[The Three Cities Trilogy by Emile Zola]@TWC D-Link book
The Three Cities Trilogy

BOOK IV
31/236

Priest that he was, cut off from love and the avocations of other men, he would surely find nothing but hurt and suffering among creatures who were all nature, freedom and health.

While he pondered thus, however, there rose before him the shades of his father and mother, those sad spirits that seemed to wander through the deserted rooms lamenting and entreating him to reconcile them in himself, as soon as he should find peace.

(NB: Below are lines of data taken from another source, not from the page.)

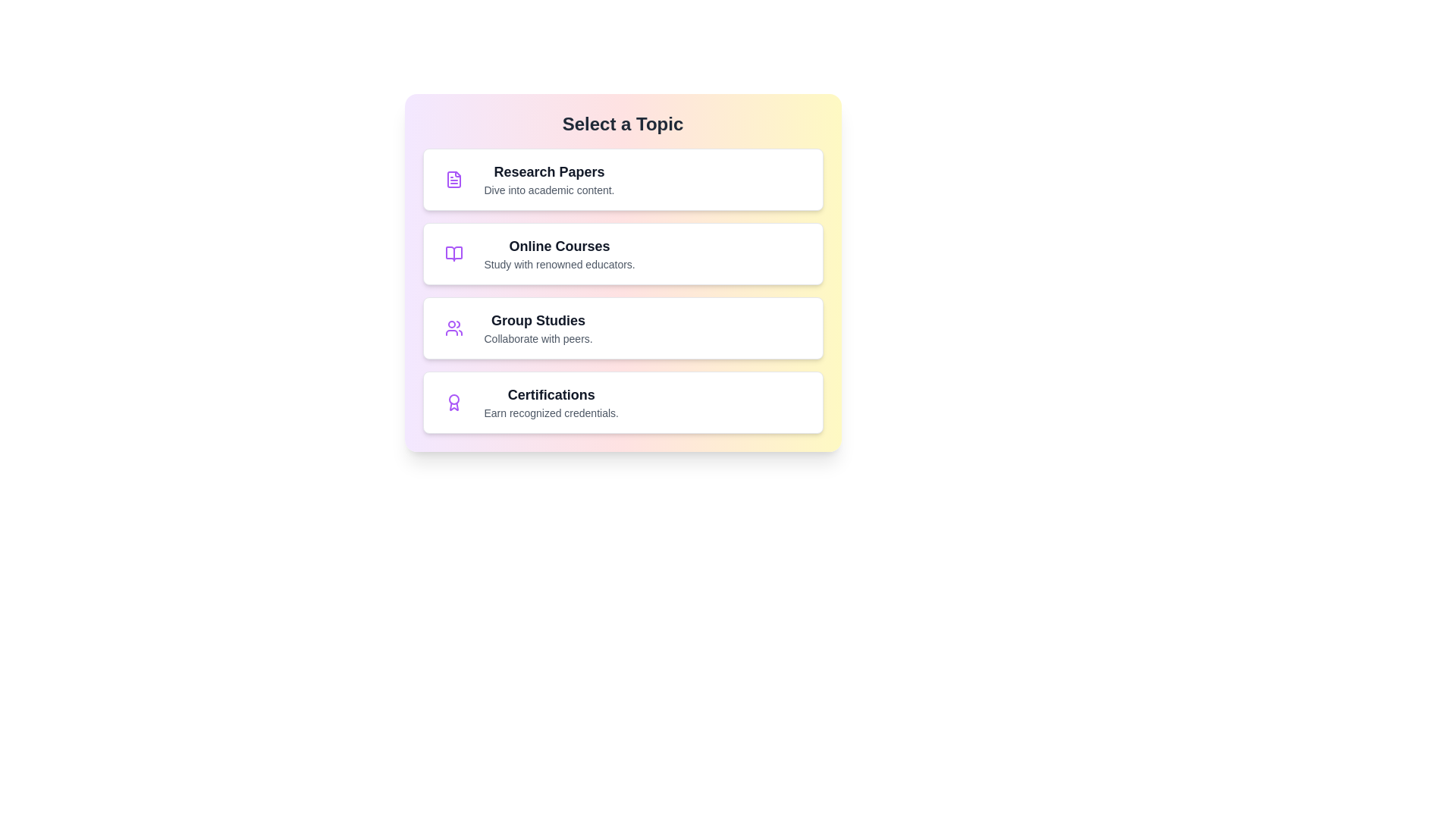  What do you see at coordinates (623, 253) in the screenshot?
I see `the topic item labeled Online Courses to select it` at bounding box center [623, 253].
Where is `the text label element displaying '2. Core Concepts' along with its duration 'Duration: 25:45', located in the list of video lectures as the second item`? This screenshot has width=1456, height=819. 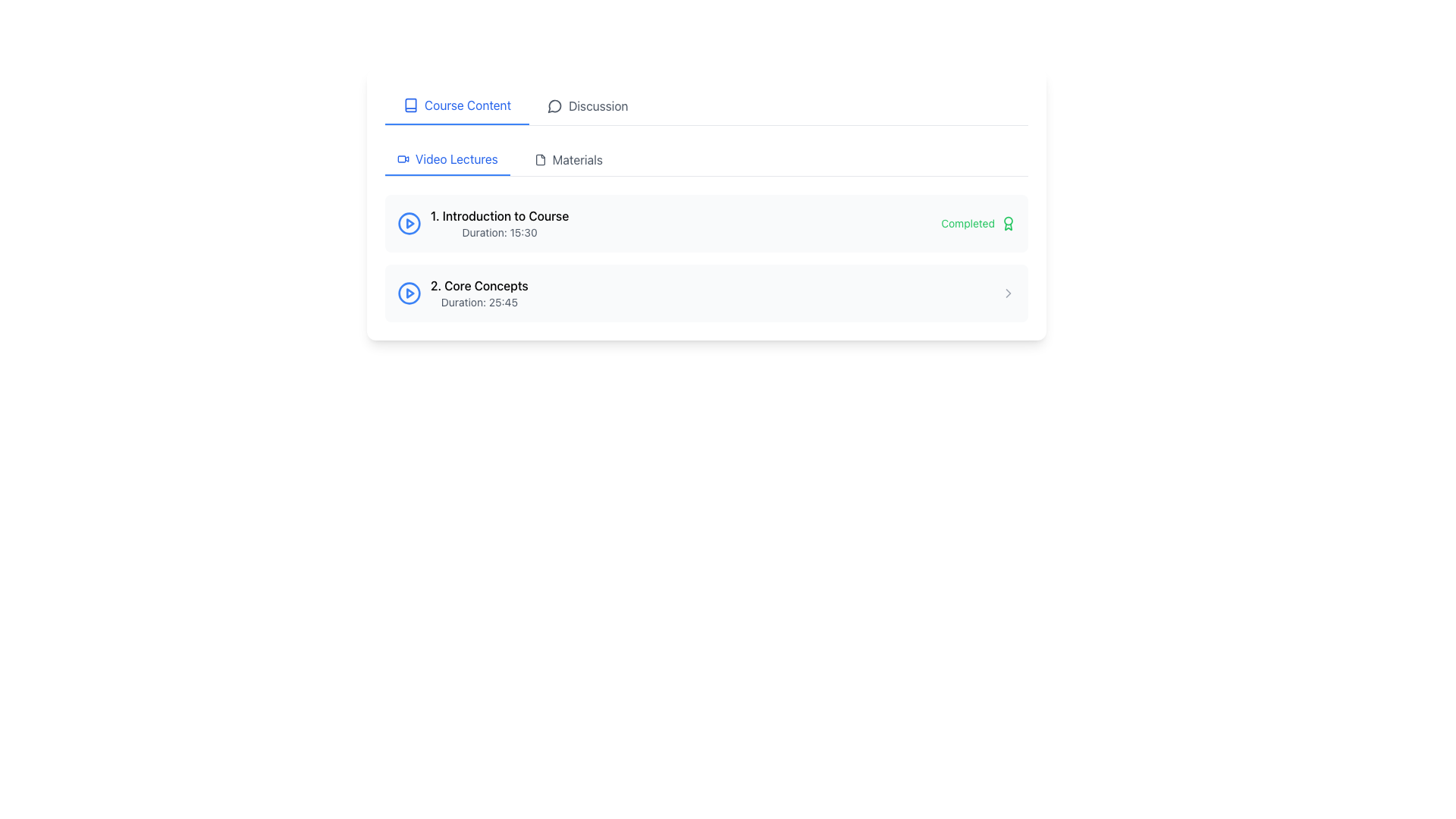 the text label element displaying '2. Core Concepts' along with its duration 'Duration: 25:45', located in the list of video lectures as the second item is located at coordinates (479, 293).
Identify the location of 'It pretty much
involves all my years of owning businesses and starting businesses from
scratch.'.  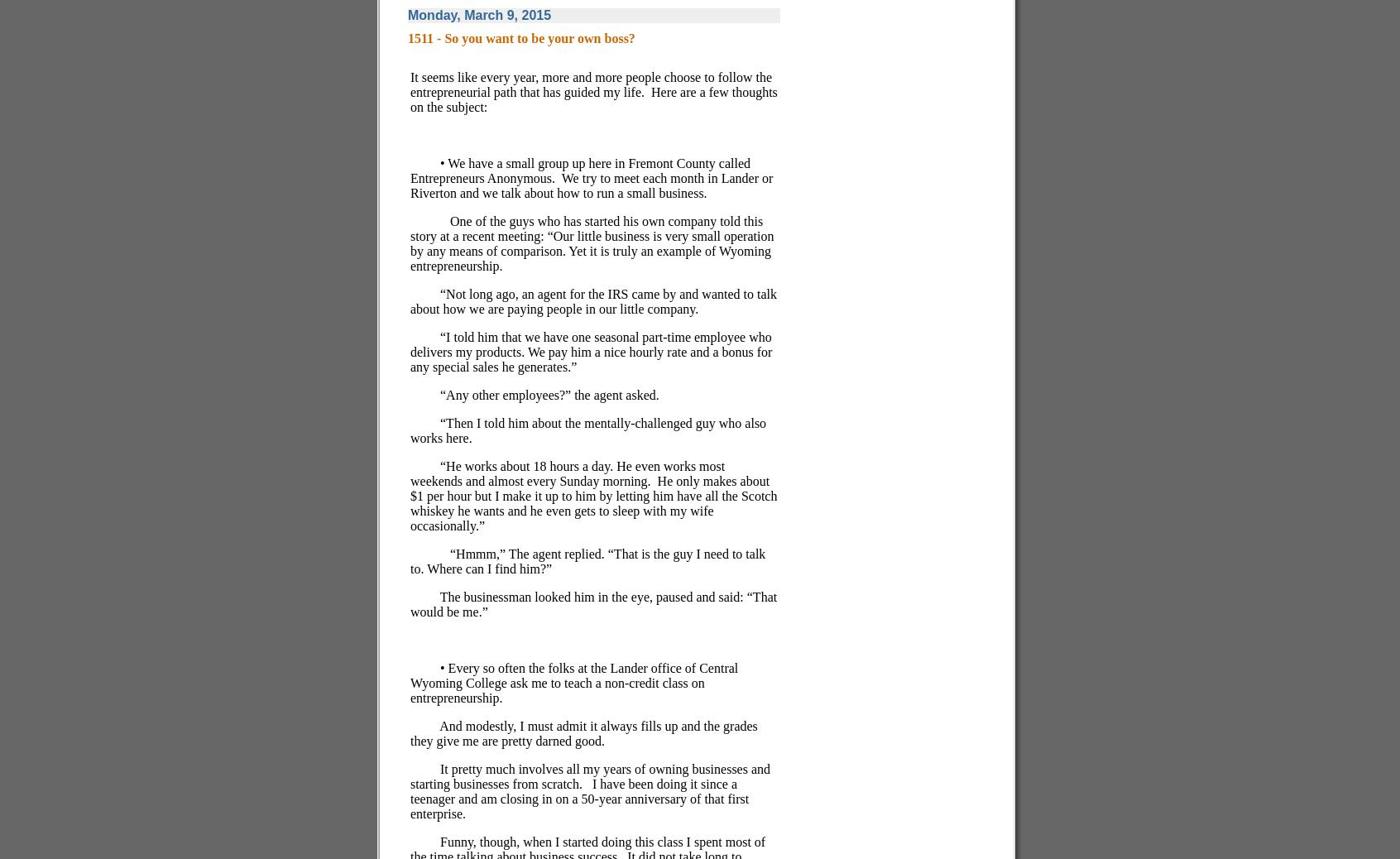
(410, 775).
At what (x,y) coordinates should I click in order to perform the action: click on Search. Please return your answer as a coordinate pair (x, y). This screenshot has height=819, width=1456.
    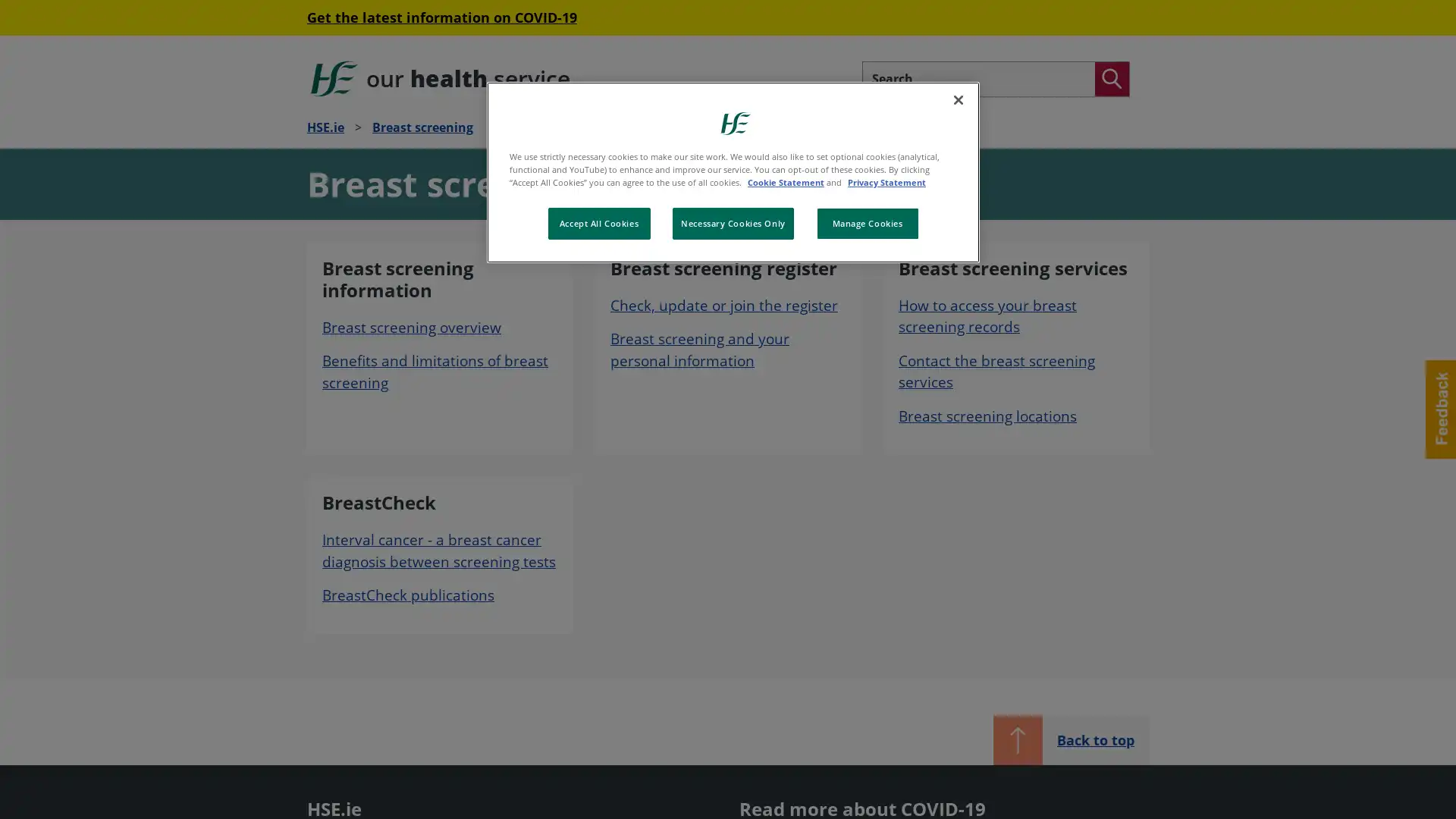
    Looking at the image, I should click on (1112, 78).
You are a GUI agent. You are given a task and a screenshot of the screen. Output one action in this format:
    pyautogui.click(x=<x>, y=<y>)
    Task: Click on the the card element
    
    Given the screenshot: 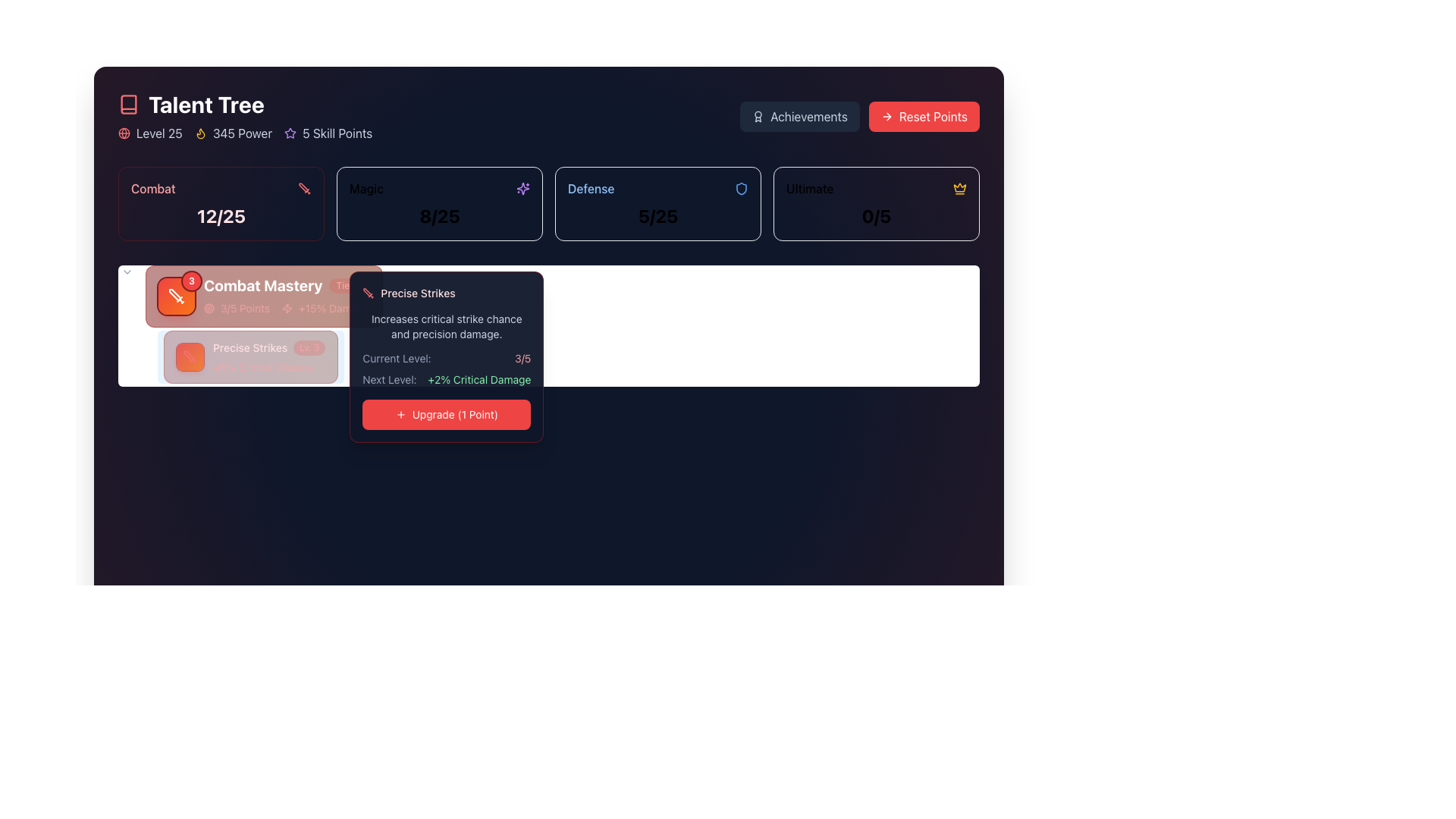 What is the action you would take?
    pyautogui.click(x=754, y=215)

What was he to do,--deny their prayer, and remain weeping with them, or go yonder in search of the cure which might at last lull them to sleep and bring them happiness in death by the force of his own happiness in life?
At last a morning came when it seemed to him that his father enjoined him with a smile to betake himself yonder, while his mother consented with a glance of her big soft eyes, in which her sorrow at having made so bad a priest of him yielded to her desire to restore him to the life of our common humanity.
Pierre did not argue with himself that day: he took a cab and gave Guillaume's address to the driver for fear lest he should be overcome on the way and wish to turn back.

And when he again found himself, as in a dream, in the large work-shop, where Guillaume and the young men welcomed him in a delicately affectionate way, he witnessed an unexpected scene which both impressed and relieved him.
Marie, who had scarcely nodded to him as he entered, sat there with a pale and frowning face.

And Mere-Grand, who was also grave, said, after glancing at her: "You must excuse her, Monsieur l'Abbe; but she isn't reasonable.